I overhear Banquo complaining to Breda that King Macbeth has seized more land from his thanes, worsening the people’s want. Now it is a crime for anyone in Dunbeag to hunt in the nearby forests as they always have, to farm the Findhorn Valley, or to pasture their sheep there. Banquo turns a blind eye to those who use the king’s lands, for he hunts there himself. But he cannot ignore Macbeth’s demand for more warriors equipped with new armor and horses. To satisfy his king, Banquo must press his tenants for their rents and tax the villagers. If he were not such a good and generous man, the people of Dunbeag would grumble even more.

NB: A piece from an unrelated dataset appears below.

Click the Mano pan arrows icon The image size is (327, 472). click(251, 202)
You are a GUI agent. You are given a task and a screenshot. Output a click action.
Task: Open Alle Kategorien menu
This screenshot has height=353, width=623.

I, too, feel a loyalty to Banquo because of his kindness to me. Like a favored hound fed on marrow-filled bones, I want to please him.
“Do you have a kiss for your foster father, my daughter?” he asks, and I oblige him, finding a bare spot high on his bearded cheek. He smells of smoke and sweat and, sometimes, stale food. Whenever he brings a gift for Breda, he brings one for me as well. My favorite is a shiny brass buckle decorated with knots and the figure of a bird. I wear it on my belt every day.
Fleance is as rude to me as his father is kind. He sees that I sometimes limp and calls me a “hirple-foot,” an insult I endure in pained silence. I wonder if Fleance is cruel because his father is rough with him and his mother cold and distant. Even so, that does not excuse his meanness.